Além disso, estudantes envolvidos na organização de situações humilhantes poderão ser expulsos das repúblicas e impedidos de utilizar outras modalidades de moradia vinculadas à universidade.

Festas e hospedagem terão limitações

O acordo também estabelece novas regras para festas, eventos e hospedagem de terceiros nas moradias estudantis.

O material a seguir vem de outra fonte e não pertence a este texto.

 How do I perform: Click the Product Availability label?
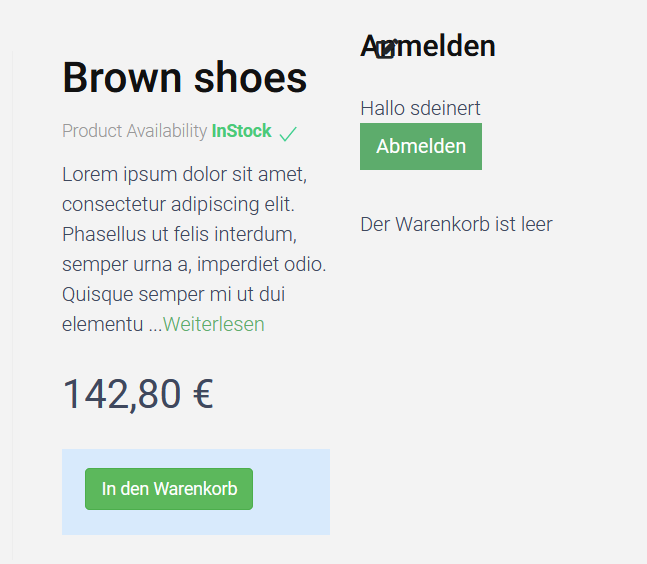(134, 131)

As repúblicas poderão realizar até cinco eventos remunerados por ano — número ampliado após reivindicação estudantil apresentada durante audiência judicial. As atividades só poderão ocorrer em imóveis que estejam em conformidade com as normas internas da UFOP.

O documento ainda proíbe:

  • locação ou sublocação das repúblicas para terceiros;
  • hospedagem remunerada por plataformas digitais;
  • utilização dos imóveis para fins alheios às atividades estudantis e acadêmicas.

A hospedagem de terceiros ficará autorizada apenas em situações ligadas a eventos acadêmicos ou culturais com participação institucional da universidade.

Cadastro e inventário patrimonial

Pelas novas regras, a UFOP deverá manter cadastro atualizado dos moradores de todas as repúblicas federais e divulgar em seu site oficial a quantidade de vagas disponíveis em cada imóvel.

A universidade também terá de realizar, em até cinco anos, um inventário patrimonial completo das repúblicas. O levantamento deverá incluir fotografias dos imóveis, estado de conservação, capacidade máxima de moradores, relação de bens públicos existentes nas casas e adequação das denominações das repúblicas às normas aplicáveis.

O acordo ainda determina a criação de um setor específico dentro da UFOP para acompanhamento e fiscalização das atividades das repúblicas federais.